Copy each line below holding "computer".

(Dataset entries)
______
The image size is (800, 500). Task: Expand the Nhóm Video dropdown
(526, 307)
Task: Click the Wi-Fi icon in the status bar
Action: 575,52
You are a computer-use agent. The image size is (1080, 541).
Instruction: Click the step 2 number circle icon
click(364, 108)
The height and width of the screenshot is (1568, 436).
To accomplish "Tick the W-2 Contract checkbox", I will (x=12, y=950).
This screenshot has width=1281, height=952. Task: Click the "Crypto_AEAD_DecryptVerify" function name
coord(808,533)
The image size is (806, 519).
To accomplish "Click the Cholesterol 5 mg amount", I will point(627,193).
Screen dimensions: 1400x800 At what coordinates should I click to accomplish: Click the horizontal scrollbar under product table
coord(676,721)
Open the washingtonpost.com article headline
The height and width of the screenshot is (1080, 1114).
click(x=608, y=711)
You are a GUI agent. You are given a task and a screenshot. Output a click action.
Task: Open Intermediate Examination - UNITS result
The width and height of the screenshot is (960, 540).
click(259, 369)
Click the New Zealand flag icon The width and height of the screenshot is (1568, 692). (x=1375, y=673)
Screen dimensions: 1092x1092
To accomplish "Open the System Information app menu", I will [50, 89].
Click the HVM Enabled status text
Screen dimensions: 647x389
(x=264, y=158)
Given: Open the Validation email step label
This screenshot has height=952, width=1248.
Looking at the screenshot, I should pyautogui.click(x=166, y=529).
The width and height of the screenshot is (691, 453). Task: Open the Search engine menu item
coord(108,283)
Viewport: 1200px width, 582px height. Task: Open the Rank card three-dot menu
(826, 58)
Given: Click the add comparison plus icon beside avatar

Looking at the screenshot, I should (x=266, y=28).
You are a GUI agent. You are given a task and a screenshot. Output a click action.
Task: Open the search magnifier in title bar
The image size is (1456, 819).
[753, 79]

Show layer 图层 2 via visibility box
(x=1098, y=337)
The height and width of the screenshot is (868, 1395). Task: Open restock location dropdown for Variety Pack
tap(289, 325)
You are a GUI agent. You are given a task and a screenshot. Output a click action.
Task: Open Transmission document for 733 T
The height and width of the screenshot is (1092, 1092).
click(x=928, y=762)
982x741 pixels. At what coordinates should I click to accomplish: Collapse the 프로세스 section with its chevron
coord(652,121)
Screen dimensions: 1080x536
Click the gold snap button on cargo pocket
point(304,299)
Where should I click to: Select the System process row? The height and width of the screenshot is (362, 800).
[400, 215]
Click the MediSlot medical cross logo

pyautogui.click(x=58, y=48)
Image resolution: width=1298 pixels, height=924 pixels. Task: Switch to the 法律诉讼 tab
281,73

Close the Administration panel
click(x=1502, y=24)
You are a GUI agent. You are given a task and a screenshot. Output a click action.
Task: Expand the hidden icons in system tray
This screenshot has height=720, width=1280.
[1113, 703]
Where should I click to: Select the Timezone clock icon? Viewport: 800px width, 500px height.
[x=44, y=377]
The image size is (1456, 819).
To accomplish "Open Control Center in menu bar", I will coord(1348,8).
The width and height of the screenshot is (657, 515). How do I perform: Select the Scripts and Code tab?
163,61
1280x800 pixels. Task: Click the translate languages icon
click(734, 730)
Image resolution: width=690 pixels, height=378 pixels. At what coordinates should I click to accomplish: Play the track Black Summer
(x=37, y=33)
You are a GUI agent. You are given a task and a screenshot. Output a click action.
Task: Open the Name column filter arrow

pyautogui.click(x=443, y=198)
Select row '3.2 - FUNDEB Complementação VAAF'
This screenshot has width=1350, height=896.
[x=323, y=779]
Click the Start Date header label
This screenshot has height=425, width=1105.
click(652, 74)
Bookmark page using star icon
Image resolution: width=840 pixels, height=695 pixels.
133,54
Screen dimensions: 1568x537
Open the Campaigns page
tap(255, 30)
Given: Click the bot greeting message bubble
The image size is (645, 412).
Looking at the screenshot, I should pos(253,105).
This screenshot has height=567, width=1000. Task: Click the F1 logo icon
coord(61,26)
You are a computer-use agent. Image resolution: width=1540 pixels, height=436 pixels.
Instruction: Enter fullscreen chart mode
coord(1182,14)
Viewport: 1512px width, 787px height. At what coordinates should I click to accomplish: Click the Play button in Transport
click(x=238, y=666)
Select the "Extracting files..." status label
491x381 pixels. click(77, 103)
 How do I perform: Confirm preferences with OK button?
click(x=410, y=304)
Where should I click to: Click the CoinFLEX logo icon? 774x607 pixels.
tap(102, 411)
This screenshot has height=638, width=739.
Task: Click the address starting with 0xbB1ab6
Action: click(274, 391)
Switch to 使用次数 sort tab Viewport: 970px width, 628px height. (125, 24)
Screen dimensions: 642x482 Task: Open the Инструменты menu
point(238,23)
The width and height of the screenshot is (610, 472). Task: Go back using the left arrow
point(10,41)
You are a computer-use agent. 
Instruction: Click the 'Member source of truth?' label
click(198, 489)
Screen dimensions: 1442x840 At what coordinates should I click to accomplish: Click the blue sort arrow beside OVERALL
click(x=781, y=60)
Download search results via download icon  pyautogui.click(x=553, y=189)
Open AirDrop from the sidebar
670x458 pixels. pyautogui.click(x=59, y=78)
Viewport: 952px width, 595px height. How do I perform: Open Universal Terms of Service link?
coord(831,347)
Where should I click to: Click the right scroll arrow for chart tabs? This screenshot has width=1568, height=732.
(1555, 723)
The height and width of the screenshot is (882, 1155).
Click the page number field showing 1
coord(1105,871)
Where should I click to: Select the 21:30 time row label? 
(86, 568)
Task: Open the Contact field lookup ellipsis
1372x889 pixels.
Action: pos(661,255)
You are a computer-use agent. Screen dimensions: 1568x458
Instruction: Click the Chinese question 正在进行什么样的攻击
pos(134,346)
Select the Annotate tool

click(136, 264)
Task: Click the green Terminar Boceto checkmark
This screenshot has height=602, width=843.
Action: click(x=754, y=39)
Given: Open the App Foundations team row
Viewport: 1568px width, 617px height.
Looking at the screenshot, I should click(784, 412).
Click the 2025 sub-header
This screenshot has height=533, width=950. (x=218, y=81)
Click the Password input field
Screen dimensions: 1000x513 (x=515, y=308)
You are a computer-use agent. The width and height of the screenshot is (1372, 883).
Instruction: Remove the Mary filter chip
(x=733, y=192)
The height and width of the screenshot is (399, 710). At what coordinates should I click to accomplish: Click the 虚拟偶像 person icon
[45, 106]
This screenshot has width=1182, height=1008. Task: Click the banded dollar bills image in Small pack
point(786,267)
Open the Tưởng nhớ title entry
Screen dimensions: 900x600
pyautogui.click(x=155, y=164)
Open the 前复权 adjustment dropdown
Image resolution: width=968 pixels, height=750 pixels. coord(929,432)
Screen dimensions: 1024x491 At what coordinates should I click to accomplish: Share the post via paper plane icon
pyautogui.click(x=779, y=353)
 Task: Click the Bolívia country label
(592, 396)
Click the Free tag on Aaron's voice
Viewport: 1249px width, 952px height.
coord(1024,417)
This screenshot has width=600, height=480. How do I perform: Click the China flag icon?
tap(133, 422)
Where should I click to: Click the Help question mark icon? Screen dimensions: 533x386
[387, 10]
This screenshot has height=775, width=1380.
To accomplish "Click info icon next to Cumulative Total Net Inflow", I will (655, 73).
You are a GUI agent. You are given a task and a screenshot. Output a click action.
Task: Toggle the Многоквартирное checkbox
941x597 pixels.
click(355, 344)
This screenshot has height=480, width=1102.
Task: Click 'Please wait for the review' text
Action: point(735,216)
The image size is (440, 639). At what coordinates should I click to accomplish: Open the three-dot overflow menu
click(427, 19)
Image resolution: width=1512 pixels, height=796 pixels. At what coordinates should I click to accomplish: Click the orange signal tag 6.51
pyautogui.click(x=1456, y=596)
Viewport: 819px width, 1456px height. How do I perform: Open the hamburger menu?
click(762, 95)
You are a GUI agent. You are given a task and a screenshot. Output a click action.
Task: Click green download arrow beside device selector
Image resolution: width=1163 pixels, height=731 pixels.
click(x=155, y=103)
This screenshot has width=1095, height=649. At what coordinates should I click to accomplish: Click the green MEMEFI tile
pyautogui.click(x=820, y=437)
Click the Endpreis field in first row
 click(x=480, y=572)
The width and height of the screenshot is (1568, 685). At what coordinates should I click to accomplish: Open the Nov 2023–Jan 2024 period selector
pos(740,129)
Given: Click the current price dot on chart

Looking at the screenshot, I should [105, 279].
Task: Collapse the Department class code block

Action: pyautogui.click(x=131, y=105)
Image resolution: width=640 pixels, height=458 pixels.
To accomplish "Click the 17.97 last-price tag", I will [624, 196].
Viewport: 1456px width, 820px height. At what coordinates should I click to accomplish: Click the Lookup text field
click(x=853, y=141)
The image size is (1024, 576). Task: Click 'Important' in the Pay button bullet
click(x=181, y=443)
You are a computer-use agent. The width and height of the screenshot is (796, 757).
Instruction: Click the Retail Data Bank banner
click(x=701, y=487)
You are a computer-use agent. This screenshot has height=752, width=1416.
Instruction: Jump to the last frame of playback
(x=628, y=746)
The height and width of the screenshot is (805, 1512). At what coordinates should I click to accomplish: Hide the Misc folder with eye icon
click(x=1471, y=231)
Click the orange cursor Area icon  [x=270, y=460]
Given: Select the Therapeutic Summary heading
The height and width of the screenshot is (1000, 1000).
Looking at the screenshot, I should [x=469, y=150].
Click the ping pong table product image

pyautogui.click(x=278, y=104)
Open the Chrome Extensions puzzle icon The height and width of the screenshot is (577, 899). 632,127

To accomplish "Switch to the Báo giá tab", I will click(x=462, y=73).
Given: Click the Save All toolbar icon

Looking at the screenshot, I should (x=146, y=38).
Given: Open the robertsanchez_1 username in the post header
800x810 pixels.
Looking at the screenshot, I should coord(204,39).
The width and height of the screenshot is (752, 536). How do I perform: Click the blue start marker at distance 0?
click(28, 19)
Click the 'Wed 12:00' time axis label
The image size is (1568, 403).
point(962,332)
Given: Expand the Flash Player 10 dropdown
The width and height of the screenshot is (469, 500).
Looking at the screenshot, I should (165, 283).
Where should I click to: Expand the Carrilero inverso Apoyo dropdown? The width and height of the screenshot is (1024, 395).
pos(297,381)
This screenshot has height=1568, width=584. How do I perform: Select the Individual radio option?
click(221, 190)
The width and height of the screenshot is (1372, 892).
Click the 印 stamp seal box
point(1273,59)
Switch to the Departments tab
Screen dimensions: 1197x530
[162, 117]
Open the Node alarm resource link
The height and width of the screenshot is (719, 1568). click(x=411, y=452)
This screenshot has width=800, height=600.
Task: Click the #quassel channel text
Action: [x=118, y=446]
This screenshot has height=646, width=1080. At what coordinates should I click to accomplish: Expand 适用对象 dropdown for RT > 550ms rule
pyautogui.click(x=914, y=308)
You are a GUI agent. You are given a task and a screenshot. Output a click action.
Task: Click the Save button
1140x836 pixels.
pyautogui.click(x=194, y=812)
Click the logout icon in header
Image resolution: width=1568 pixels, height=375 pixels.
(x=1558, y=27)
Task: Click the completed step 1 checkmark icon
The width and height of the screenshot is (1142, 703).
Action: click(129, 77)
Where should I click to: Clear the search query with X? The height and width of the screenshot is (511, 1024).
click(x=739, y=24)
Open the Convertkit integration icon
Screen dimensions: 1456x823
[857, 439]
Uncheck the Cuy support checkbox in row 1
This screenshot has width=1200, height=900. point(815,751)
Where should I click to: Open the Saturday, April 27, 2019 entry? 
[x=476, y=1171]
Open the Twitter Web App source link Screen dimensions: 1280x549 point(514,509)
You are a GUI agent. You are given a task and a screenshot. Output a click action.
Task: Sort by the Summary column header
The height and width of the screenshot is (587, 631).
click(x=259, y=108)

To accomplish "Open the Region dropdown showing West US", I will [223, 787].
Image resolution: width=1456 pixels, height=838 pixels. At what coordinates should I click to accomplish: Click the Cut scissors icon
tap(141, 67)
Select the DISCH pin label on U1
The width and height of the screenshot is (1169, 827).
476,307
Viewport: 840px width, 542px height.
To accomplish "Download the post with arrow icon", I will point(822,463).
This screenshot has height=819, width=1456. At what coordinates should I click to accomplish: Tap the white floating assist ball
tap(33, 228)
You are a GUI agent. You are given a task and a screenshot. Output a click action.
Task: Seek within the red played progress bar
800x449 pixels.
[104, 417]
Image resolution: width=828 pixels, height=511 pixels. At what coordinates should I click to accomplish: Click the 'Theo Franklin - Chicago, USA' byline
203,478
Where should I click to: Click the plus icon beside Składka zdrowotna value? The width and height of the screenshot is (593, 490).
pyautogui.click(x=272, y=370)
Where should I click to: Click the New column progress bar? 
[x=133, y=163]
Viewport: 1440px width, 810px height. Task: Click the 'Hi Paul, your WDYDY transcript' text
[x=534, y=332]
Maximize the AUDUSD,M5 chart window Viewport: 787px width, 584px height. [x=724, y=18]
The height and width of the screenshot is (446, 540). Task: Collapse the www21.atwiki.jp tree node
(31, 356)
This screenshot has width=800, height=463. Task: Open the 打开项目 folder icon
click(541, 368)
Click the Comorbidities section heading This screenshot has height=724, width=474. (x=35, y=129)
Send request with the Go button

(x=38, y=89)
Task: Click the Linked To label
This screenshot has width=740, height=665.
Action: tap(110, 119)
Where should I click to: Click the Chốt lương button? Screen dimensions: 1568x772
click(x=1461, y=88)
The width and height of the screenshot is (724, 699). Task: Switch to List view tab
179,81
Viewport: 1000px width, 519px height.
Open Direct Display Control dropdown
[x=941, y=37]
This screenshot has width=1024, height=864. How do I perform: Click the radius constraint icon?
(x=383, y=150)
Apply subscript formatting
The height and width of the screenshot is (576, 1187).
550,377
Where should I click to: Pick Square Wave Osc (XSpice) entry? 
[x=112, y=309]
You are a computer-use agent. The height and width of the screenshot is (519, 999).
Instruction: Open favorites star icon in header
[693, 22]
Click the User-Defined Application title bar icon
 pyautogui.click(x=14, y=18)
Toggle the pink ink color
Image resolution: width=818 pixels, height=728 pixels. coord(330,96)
______
### [Answer to this task]
You are a computer-use agent. The image size is (1080, 541).
You are a computer-use agent. Image resolution: width=1540 pixels, height=436 pixels.
You are a computer-use agent. 
You are a computer-use agent. Screen dimensions: 1568x458
You are a computer-use agent. The width and height of the screenshot is (1372, 883).
You are a computer-use agent. The width and height of the screenshot is (796, 757).
You are a computer-use agent. This screenshot has height=752, width=1416.
You are a computer-use agent. The height and width of the screenshot is (519, 999).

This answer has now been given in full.